Pesquisadora Uta Frith

Pesquisadora Uta Frith

A Polêmica Declaração de Uta Frith

Recentemente, o mundo da neurodiversidade foi sacudido por uma afirmação impactante de uma das mentes mais brilhantes e pioneiras na área: a Dra. Uta Frith. Em entrevistas concedidas a veículos como The Times e TES Magazine em março de 2026, a pesquisadora afirmou categoricamente que o conceito de espectro do autismo tornou-se tão amplo que, na prática, “perdeu todo o sentido”.
Mas o que leva uma das arquitetas da teoria moderna do autismo a questionar sua própria criação? Neste artigo, exploramos os argumentos de Frith, as implicações para o diagnóstico de TEA e a intensa reação da comunidade científica e autista.

Por que o Espectro Estaria em “Colapso”?

Uta Frith, conhecida por seu trabalho fundamental na compreensão do autismo desde a década de 1980, argumenta que a inclusividade do diagnóstico atingiu um ponto crítico. Segundo ela, o termo Transtorno do Espectro Autista (TEA) passou a abrigar uma diversidade tão vasta de perfis que não existe mais um “denominador comum” entre todos os indivíduos diagnosticados.
“O espectro continuou se tornando cada vez mais acomodativo e acho que agora chegou ao seu colapso”, afirmou a pesquisadora.
Para Frith, a diluição do termo dificulta a identificação de necessidades específicas. Quando uma criança com suporte substancial (nível 3) e um adulto com alta funcionalidade que “mascara” seus traços são colocados sob o mesmo rótulo, a precisão clínica e a eficácia das políticas públicas podem ser comprometidas.

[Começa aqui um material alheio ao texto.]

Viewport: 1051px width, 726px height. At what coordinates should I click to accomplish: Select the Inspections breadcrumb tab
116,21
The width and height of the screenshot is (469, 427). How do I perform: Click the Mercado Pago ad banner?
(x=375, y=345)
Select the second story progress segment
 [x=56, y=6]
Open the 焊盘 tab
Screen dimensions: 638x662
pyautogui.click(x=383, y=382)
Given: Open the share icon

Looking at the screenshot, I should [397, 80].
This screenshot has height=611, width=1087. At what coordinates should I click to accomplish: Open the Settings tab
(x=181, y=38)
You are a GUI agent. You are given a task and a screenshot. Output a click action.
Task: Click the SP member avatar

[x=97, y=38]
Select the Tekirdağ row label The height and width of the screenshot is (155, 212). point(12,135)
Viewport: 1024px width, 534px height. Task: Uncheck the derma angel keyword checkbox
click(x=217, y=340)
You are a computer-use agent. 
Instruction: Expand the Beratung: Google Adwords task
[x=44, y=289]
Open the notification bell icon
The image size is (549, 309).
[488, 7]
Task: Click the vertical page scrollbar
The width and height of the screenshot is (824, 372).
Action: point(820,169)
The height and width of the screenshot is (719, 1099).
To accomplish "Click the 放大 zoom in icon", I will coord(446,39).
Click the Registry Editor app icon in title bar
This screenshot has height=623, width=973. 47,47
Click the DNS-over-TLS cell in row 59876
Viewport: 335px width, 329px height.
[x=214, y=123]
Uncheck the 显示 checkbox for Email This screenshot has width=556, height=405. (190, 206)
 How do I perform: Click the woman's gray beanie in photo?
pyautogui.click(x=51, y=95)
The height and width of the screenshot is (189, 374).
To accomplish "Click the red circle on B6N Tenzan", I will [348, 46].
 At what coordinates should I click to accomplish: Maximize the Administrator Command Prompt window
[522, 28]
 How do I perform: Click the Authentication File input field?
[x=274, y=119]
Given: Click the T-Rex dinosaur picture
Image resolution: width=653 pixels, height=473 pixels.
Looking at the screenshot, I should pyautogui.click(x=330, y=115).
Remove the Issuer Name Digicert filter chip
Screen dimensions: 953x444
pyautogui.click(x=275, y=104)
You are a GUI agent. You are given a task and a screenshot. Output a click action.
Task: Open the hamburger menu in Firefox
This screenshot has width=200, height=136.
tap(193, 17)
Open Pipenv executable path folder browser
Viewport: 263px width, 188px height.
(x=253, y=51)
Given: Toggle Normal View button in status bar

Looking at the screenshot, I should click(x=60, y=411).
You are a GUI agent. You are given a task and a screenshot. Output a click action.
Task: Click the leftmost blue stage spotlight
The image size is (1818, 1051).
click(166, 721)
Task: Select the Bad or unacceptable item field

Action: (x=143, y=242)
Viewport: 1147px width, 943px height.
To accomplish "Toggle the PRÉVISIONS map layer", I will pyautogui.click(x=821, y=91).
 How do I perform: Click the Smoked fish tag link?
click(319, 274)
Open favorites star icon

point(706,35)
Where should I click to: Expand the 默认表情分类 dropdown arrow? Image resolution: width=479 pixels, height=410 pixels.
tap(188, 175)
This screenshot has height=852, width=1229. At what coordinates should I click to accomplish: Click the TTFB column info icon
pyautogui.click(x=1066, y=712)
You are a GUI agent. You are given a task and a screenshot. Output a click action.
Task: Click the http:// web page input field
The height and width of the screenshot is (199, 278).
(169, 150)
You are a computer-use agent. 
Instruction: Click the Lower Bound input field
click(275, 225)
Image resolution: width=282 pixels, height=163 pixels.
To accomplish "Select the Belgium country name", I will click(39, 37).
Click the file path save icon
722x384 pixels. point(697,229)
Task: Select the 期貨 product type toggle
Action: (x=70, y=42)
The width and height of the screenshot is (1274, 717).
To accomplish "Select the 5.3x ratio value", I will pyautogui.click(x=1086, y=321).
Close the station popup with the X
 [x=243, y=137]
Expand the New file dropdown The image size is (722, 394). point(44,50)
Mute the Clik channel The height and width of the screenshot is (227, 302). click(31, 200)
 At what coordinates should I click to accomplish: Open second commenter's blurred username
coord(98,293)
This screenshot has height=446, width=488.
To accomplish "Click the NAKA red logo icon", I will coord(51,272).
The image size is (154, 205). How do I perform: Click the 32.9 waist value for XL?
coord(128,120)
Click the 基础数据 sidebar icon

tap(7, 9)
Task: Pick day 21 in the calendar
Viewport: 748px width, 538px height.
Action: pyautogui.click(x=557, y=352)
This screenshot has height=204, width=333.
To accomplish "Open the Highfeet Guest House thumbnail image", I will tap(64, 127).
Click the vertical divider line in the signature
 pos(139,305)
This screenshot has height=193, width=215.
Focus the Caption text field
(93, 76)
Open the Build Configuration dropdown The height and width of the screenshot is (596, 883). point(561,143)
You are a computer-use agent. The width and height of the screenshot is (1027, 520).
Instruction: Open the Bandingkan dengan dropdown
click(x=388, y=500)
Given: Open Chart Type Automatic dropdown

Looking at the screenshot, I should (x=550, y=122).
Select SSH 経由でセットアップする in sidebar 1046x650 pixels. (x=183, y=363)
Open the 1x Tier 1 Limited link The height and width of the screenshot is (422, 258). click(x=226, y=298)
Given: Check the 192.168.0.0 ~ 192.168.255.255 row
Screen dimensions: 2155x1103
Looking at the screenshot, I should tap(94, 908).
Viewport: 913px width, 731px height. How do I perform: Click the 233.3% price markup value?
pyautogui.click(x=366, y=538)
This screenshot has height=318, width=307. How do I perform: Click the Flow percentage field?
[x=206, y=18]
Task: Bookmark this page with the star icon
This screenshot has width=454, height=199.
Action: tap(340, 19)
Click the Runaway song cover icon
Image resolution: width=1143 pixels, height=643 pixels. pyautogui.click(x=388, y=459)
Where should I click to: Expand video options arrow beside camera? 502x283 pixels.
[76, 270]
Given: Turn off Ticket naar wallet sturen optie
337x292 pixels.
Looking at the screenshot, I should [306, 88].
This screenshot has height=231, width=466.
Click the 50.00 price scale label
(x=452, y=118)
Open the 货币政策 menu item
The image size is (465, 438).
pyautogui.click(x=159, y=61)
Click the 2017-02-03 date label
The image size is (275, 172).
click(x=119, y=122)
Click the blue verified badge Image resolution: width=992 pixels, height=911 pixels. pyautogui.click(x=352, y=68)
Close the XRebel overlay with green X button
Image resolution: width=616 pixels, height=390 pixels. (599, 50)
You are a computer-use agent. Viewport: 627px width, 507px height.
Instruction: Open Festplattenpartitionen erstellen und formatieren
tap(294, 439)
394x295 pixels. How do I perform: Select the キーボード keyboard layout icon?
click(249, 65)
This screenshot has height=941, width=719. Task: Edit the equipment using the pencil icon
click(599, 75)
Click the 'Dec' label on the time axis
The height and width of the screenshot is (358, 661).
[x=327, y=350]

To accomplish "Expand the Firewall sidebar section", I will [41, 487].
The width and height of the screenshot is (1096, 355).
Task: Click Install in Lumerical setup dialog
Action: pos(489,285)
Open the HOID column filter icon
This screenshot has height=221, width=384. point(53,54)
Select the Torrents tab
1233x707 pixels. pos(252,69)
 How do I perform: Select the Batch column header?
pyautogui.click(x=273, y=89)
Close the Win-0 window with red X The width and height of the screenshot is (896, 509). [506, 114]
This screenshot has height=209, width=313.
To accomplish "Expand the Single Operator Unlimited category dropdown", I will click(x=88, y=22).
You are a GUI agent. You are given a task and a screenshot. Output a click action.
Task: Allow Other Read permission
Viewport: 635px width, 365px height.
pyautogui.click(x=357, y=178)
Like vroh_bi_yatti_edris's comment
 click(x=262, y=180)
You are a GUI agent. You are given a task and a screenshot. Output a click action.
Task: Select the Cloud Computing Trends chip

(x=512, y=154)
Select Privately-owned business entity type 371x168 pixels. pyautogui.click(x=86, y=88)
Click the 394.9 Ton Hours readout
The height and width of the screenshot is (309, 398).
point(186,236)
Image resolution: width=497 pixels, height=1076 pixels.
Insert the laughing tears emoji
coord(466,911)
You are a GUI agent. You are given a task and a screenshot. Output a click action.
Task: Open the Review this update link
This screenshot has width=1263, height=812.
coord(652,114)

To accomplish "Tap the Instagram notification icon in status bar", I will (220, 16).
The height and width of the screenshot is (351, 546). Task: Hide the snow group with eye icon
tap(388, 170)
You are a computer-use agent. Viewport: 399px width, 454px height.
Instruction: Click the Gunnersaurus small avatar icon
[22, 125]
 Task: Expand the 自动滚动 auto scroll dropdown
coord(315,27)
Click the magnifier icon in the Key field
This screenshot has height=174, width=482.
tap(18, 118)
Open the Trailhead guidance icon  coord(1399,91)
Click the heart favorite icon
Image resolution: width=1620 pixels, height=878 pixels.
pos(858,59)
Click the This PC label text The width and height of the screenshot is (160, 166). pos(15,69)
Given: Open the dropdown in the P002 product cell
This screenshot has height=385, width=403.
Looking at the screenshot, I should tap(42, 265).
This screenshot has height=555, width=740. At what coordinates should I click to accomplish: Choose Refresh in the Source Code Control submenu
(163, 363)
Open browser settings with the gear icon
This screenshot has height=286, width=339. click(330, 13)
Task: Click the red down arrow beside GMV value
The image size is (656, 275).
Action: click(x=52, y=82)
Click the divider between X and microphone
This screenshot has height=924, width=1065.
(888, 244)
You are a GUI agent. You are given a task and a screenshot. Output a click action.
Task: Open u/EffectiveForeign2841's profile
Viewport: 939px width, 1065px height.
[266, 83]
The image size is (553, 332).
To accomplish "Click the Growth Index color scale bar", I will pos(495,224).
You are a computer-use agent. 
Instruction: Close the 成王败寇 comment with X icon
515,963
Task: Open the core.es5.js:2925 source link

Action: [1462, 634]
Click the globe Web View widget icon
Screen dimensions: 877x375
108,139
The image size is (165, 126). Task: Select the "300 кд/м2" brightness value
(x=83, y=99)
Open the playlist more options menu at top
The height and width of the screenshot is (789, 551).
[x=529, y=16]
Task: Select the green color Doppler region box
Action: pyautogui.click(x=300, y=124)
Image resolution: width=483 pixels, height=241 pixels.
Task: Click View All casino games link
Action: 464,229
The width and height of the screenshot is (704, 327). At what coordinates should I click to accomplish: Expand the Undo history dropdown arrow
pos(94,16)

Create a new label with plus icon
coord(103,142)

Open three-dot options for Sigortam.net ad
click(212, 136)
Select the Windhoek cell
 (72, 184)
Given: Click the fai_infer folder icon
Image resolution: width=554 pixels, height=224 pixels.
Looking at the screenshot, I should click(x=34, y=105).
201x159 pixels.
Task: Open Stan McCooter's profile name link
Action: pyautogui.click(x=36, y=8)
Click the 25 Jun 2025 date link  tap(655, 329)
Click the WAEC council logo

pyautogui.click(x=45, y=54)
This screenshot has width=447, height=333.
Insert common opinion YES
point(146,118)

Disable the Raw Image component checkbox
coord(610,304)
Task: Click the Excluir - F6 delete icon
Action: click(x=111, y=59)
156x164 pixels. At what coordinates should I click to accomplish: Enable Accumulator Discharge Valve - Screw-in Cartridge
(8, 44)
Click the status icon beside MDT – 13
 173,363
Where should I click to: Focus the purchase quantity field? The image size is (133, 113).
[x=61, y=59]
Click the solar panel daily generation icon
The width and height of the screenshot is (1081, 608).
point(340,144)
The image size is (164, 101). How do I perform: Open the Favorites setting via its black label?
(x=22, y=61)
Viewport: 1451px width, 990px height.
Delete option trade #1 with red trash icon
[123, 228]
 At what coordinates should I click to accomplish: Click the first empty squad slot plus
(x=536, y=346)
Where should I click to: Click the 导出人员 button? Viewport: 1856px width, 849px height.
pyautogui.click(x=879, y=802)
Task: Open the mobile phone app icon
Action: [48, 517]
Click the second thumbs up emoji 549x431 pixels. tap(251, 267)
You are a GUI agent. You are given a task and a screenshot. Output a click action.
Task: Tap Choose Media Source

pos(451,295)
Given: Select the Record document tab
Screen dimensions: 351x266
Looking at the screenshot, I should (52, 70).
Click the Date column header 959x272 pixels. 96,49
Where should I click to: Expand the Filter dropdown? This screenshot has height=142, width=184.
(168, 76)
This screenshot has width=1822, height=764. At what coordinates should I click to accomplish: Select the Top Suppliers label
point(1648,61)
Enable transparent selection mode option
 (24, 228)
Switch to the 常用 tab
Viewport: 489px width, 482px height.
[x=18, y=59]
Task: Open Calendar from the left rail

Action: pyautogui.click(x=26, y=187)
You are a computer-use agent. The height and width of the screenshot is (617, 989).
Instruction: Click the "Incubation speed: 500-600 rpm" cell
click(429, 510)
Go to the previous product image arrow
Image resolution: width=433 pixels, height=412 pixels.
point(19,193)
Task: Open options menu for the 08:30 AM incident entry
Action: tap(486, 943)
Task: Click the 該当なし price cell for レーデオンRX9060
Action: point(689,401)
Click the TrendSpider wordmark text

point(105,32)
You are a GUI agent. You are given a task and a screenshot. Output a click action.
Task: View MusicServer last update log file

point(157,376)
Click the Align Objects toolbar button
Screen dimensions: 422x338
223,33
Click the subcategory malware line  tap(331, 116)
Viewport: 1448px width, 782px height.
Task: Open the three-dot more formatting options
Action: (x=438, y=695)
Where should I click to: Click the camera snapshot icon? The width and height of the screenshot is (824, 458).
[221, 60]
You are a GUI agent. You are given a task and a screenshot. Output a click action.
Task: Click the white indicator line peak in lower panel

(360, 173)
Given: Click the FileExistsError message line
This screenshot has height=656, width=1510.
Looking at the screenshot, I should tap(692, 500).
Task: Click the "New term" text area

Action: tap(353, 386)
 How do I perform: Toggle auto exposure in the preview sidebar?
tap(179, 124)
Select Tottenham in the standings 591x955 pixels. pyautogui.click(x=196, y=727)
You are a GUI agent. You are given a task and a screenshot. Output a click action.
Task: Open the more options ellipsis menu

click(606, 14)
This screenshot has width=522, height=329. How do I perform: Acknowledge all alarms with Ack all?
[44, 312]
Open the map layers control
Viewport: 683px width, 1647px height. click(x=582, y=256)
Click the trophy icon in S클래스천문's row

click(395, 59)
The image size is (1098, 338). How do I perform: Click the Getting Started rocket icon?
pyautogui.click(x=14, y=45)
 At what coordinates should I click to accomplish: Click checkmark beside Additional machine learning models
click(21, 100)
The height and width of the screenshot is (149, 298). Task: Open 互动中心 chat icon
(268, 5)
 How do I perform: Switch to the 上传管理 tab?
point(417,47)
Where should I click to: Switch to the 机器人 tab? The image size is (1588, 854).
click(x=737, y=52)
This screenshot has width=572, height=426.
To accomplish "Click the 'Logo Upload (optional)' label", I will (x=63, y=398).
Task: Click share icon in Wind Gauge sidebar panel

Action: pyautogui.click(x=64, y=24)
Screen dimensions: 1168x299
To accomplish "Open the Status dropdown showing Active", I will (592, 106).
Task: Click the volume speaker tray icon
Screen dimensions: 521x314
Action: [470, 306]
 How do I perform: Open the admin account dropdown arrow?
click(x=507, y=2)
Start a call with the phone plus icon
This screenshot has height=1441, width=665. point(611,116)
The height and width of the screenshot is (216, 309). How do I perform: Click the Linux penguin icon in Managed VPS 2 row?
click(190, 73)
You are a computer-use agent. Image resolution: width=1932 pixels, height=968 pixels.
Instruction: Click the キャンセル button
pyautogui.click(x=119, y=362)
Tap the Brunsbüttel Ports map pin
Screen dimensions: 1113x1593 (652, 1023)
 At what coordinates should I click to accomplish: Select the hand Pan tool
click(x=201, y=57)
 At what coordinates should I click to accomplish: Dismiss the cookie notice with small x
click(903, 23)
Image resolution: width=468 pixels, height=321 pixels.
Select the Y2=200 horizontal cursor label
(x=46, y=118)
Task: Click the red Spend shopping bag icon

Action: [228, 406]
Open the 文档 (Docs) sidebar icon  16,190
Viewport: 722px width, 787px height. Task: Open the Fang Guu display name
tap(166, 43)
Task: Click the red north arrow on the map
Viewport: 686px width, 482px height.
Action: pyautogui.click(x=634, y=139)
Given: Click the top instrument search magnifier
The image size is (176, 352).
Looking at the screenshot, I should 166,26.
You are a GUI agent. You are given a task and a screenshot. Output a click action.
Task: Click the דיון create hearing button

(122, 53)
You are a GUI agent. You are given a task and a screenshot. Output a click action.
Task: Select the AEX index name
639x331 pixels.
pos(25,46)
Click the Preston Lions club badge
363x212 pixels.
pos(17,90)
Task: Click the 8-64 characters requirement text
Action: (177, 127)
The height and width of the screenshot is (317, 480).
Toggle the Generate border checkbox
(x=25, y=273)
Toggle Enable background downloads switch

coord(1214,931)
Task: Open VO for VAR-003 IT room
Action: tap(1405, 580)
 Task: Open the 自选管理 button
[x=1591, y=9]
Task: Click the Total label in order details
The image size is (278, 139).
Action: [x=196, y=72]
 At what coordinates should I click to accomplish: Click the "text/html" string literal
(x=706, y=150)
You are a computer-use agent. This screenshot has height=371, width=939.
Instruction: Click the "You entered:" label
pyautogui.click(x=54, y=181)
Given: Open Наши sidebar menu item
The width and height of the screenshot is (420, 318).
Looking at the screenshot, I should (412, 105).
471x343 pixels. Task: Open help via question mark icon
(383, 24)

O Impacto na Pesquisa e na Educação

Um dos pontos centrais da crítica de Frith é como essa amplitude afeta a pesquisa sobre autismo. Com grupos de estudo tão heterogêneos, os resultados científicos podem ser distorcidos, tornando difícil encontrar marcadores biológicos ou intervenções eficazes que funcionem para todos.
Na educação, a preocupação reside na alocação de recursos. Frith sugere que a falta de distinção clara pode levar a uma distribuição inadequada de suporte nas escolas, onde alunos com necessidades drasticamente diferentes competem pela mesma atenção e financiamento.

A Proposta de Subgrupos

Como solução, a Dra. Uta Frith propõe a criação de subgrupos de autismo. Uma das divisões sugeridas separaria aqueles diagnosticados precocemente (antes dos 5 anos) de outros perfis. O objetivo não é excluir pessoas do suporte, mas sim refinar o diagnóstico para que a ciência e a sociedade possam oferecer respostas mais personalizadas.

Argumento de Uta Frith
Consequência Apontada
Espectro muito amplo
Perda de um denominador comum entre os diagnosticados.
Heterogeneidade excessiva
Distorção de resultados em pesquisas científicas.
Diagnóstico generalista
Dificuldade em priorizar recursos para quem mais precisa.

Reações e Controvérsias na Comunidade

Como era de se esperar, as declarações de Frith geraram uma “tempestade” nas redes sociais e fóruns acadêmicos. Muitos defensores da neurodiversidade argumentam que o conceito de espectro foi uma conquista histórica para garantir direitos e visibilidade a pessoas que antes eram invisibilizadas ou mal diagnosticadas.
Críticos da visão de Frith apontam que retornar a categorias rígidas poderia ressuscitar estigmas e deixar muitos indivíduos sem o suporte necessário, especialmente aqueles que não se encaixam nos critérios mais “clássicos” ou severos do transtorno.

Conclusão: O Futuro do Diagnóstico de TEA

A provocação de Uta Frith não deve ser vista como um ataque aos autistas, mas como um chamado à reflexão sobre a precisão da ciência diagnóstica. Se o espectro realmente “perdeu o sentido” ou se apenas precisa de uma nova organização interna, é um debate que definirá os próximos anos da psiquiatria e da educação inclusiva.
O desafio agora é encontrar um equilíbrio: manter a acolhida e os direitos garantidos pelo espectro, ao mesmo tempo em que se busca a especificidade necessária para que ninguém — seja nível 1, 2 ou 3 — fique sem a compreensão e o apoio de que realmente precisa.